The calls to "size()" are already there in current implementation,
and I think with the idea that in most cases they are O(1).
If they are O(n), it's of course pointless to use them, since it
makes the whole treatment at least O(max(n1,n2)) (with n1 = this.size()
and n2 = c.size()), while simply iterating on "c" without checking
sizes makes it O(n2) (considering this.remove(Object) to be in O(1) (*)).
But, then, the whole treatment remains linear at worse, and if,
as it is often the case, they are O(1), it allows to make it
O(min(n2,n1)) if "c" is also a set.
Considering sizes  therefore allows to have O(max(n1,n2))  instead
of O(n2) in rare cases, and O(min(n1,n2)) instead of O(n2) in a fair
amount of cases, which can be considered a win. Also, if size()'s
are O(n), you are most likely doing concurrency, so you are smart,
know what you do, and can make your own removeAll ;)
What seems to have been overlooked in current implementation,
is that this optimization, that works for sets, makes things actually
worse if "c" is a list, in which case it's best to always iterate on
"c", iterating on "this" resulting in a quadratic behavior.

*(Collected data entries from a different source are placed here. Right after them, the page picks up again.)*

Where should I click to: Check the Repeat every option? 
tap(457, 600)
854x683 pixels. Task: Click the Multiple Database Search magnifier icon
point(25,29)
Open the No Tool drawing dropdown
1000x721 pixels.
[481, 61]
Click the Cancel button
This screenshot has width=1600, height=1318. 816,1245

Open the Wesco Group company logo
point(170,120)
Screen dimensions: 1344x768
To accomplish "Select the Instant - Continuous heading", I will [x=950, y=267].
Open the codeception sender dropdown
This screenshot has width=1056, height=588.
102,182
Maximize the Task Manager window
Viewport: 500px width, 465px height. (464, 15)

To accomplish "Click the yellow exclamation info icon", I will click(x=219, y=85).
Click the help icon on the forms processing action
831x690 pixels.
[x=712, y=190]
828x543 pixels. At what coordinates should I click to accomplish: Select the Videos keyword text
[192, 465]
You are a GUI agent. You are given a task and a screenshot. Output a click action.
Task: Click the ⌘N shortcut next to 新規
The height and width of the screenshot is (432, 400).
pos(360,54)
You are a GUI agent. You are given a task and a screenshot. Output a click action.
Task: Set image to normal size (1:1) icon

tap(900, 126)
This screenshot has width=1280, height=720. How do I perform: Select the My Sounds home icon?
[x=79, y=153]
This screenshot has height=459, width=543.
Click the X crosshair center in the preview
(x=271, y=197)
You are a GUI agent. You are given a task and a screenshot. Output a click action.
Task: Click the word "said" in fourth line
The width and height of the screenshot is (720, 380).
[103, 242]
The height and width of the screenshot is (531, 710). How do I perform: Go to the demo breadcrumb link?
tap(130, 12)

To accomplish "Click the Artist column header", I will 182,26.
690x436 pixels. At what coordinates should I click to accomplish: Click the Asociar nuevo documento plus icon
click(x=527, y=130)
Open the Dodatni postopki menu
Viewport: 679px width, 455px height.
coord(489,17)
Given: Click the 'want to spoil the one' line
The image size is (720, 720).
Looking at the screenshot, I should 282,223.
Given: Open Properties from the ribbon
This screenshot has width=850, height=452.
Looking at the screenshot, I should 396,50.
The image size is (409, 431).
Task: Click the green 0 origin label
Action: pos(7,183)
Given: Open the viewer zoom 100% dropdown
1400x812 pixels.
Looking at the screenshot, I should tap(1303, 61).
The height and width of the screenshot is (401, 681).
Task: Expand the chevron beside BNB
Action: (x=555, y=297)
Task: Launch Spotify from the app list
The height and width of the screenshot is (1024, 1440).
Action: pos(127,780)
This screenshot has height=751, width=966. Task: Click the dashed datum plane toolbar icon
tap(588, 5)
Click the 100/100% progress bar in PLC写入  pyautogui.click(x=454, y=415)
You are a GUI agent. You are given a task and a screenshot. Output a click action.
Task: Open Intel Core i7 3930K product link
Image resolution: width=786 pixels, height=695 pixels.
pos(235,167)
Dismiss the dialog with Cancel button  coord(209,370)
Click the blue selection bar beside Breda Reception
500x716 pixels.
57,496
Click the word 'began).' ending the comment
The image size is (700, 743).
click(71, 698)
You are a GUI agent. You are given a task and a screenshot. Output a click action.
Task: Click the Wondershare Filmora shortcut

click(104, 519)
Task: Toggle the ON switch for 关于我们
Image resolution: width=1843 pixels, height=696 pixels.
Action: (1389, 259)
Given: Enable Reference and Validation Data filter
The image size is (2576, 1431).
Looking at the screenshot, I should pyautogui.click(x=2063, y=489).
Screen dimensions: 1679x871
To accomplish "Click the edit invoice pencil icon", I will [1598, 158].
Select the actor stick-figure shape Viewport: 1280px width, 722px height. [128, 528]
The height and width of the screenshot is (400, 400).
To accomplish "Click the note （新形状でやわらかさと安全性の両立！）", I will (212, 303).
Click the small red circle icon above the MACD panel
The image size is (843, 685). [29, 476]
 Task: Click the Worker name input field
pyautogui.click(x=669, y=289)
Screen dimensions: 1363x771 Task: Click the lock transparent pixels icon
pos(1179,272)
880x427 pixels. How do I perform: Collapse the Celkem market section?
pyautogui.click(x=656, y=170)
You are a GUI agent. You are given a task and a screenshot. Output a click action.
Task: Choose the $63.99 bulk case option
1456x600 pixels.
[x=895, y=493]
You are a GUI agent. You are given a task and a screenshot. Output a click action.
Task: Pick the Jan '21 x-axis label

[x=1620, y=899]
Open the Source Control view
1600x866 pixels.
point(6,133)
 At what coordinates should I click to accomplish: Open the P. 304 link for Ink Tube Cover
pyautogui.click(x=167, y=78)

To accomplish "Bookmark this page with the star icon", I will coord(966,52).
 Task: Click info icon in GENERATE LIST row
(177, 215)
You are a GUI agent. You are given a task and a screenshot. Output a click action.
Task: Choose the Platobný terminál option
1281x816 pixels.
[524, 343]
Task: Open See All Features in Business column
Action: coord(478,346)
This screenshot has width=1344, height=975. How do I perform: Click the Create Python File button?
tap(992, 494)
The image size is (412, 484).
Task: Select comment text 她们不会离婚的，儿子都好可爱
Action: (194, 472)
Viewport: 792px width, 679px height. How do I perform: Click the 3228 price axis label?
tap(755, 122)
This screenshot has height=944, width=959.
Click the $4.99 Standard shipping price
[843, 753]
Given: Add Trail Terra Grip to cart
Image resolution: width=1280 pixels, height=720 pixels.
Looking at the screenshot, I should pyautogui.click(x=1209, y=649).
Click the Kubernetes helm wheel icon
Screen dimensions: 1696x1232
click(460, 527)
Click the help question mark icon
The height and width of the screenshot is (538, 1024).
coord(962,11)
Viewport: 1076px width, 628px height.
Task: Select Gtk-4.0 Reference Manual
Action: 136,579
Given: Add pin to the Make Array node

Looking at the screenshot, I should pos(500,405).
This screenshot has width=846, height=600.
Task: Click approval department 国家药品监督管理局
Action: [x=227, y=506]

To make things simple, and have a treatment always in O(n2),
we could just stick to iterating on "c" without checking sizes:

public boolean AbstractSet.removeAll(Collection<?> c) {
if (isEmpty() || c.isEmpty()) {
return false;
}
boolean modified = false;
for  (Iterator<?> i = c.iterator(); i.hasNext(); ) {
if (remove(i.next())) {
modified = true;
if (isEmpty()) {
break;
}
}
}
return modified;
}

(*) We could refine considering the case of tree sets.

> The overriden equals method should be no problem
> if the Implementation is an set. So it should be
> possible to exit in this case in the AbstractSet
> Implementation, isn't it?

For AbstractCollection.removeAll(Collection),
that wouldn't work, since each instance to remove
in "c" can have multiple occurrences in "this".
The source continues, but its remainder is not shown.